> [INSTRUCTIONS FOR THE TASK]:
Carry on the news article about hospital staff facing dismissal for smoking, picking up after its final quoted sentence.

-------- QUOTED PASSAGE --------

Doctors face sack for smoking in public

Lighting up in public could cost hospital staff their jobs
Lighting up in public could cost hospital staff their jobs

Doctors and Nurses will face the sack for smoking cigarettes, even if they are not on hospital premises at the time, under draconian new rules.

Staff at Guy's and St Thomas' hospitals in London are among the first in the country to be told they must "cover up" their uniforms while smoking off-site or risk losing their jobs.

Those seen smoking while displaying a hospital ID badge will face disciplinary procedures up to and including dismissal.

“[Smoking off-site] is difficult to enforce, but if they are seen with their uniform on and their badges on it will be tackled in the same way as if they were smoking on-site," the trust's director of workforce Ann Macintyre told the Evening Standard.


"When you put these things in you get a bit of kick-back initially, but people do adapt. We recognise that people may still want to smoke, but they’ll also have to go off-site and cover up."

-------- SUPPLIED ENTRIES --------

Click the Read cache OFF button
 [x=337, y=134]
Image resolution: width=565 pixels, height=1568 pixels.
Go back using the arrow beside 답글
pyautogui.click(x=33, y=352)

--------

> [RESPONSE AREA]:
The rule change follows guidance from the National Institute for Health and Care Excellence last year, recommending that all NHS hospitals and clinics become smoke-free.

Smoking groups described the new rules as "bullying" and "inhumane".

Most hospital trusts already operate smoking bans for staff on site, but Guy's are one of the first to enforce a ban off-site.

The guidance has also hit staff who live in hospital accommodation.

Staff at Addenbrooke Hospital in Cambridge say they have now been banned from smoking in their own homes.

One cleaner at the hospital claims the ban has already put his colleague's safety at risk.

Richard Heath told the Cambridge News that a woman living in hospital accommodation had been threatened on a dark footpath after leaving the hospita in order to smoke.